Elektronische Fußfesseln im Test

Modellversuche mit Hausarrest in Mannheim und Hamburg. Kontroverse bei den Regierungsfraktionen: Grüne sind skeptisch  ■   Aus Baden-Baden Christian Rath

Anfang nächsten Jahres sollen in Deutschland erste Modellversuche mit dem elektronischen Hausarrest starten. Dies ist das Ergebnis einer Konferenz der JustizministerInnen von Bund und Ländern, die gestern in Baden-Baden zu Ende ging.

Modellversuche wird es zunächst in Baden-Wüttemberg und Hamburg geben. Beim elektronischen Hausarrest wird StraftäterInnen ein Sender am Fußgelenk befestigt, der Signale an das häusliche Telefon schickt. Entfernt sich der Träger zu weit, wird ein Alarm ausgelöst. „So können wir manche kriminelle Karriere verhindern, die durch einen Gefängnisaufenthalt begünstigt würde“, betonte Baden-Württembergs Justizminister Ulrich Goll (FDP). Ähnlich argumentierte seine Kollegin Lore Maria Peschel-Gutzeit (SPD) aus Hamburg: „Wir müssen die sozialen Nebenfolgen des Gefängnisaufenthaltes vermeiden, wo es möglich ist. Wer in Haft muß, verliert seine Arbeit und oft auch die Familienbindung.“ Gewalt- und SexualstraftäterInnen sollen freilich nicht für den Hausarrest in Frage kommen.

Wesentlicher Unterschied der beiden Modellversuche: In Baden-Württemberg will man für das Testjahr nur TäterInnen aufnehmen, die ihre Geldstrafe nicht bezahlen können und sonst ins Gefängnis müßten. In Hamburg sollen dagegen bei einem drei- bis vierjährigen Test auch DelinquentInnen teilnehmen, die zu einer Freiheitsstrafe verurteilt wurden. Vor allem zwei Gruppen hat Lore Maria Peschel-Gutzeit im Blick: TäterInnen mit einer Strafe von weniger als sechs Monaten Haft sowie LangstraferInnen während der letzten sechs Monate ihrer Haftzeit.

„Wir haben das Thema sehr lebhaft diskutiert“, berichtete Berlins Justizsenator Erhard Körting (SPD).
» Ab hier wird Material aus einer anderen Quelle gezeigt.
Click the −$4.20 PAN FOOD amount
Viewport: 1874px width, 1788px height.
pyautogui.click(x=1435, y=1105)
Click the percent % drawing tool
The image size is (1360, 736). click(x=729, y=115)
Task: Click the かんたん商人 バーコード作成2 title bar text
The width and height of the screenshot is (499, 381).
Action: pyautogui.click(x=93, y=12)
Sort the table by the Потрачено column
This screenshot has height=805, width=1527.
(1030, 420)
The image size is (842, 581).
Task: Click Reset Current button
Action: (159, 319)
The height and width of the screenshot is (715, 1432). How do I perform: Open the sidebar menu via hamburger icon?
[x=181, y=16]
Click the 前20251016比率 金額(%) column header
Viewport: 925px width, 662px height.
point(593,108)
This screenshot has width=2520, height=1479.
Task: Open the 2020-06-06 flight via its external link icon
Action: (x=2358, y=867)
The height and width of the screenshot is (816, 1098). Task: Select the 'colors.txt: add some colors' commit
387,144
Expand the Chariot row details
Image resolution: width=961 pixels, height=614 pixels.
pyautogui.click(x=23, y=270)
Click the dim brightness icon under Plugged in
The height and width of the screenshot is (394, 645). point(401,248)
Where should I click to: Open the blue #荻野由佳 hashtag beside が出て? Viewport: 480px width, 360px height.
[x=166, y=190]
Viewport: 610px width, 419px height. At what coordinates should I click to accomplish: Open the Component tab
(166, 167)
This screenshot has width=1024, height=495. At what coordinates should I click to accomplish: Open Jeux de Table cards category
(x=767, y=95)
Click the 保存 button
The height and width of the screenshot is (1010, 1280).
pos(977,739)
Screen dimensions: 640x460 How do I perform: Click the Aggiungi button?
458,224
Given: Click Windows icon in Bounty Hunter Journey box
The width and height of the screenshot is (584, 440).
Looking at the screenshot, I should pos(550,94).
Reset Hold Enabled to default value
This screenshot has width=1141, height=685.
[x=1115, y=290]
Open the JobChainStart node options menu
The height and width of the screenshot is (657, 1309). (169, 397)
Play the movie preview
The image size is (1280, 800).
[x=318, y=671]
Am Ende sprachen sich immerhin 15 von 16 Ländern dafür aus, den Modellversuchen zumindest keine Steine in den Weg zu legen. Nur Sachsens Justizminister Steffen Heitmann (CDU) stimmte dagegen. „Es wird kaum jemand verstehen, daß man künftig seine Strafe zu Hause vor dem Fernseher mit einer Büchse Bier in der Hand absitzen kann.“

Dies ging aber selbst Bayerns Justizminister Alfred Sauter (CSU) zu weit. „Bayern wird sich nicht an solchen Modellversuchen beteiligen“, betonte Sauter. Nach seinen Berechnungen ist der Hausarrest mit 150 bis 180 Mark pro Tag noch teurer als ein Hafttag. Dem widersprach Peschel-Gutzeit: „Es macht keinen Sinn, für den Modellversuch einen teuren Rechner zu kaufen, in Hamburg leasen wir ihn.“ Damit sei der Modellversuch dann aber wirklich billiger als Haftvollzug.

Voraussetzung für die Modellversuche ist eine Änderung des Strafvollzugsgesetzes. Nach der gestrigen Tagung ist ihr im Bundesrat eine Mehrheit sicher.

Probleme sind allerdings noch in der rot-grünen Koalition zu erwarten. Am Dienstag abend erklärte Volker Beck, der rechtspolitische Sprecher von Bündnis 90/Die Grünen, vor JournalistInnen in Karlsruhe: „Wir lehnen auch Modellversuche mit der elektronischen Fußfessel ab.“ Wenn ein Täter zu Hause „wie ein Tiger im Käfig“ gehalten werde, dann führe das vor allem zu Aggressionen gegenüber Ehefrauen und Kindern.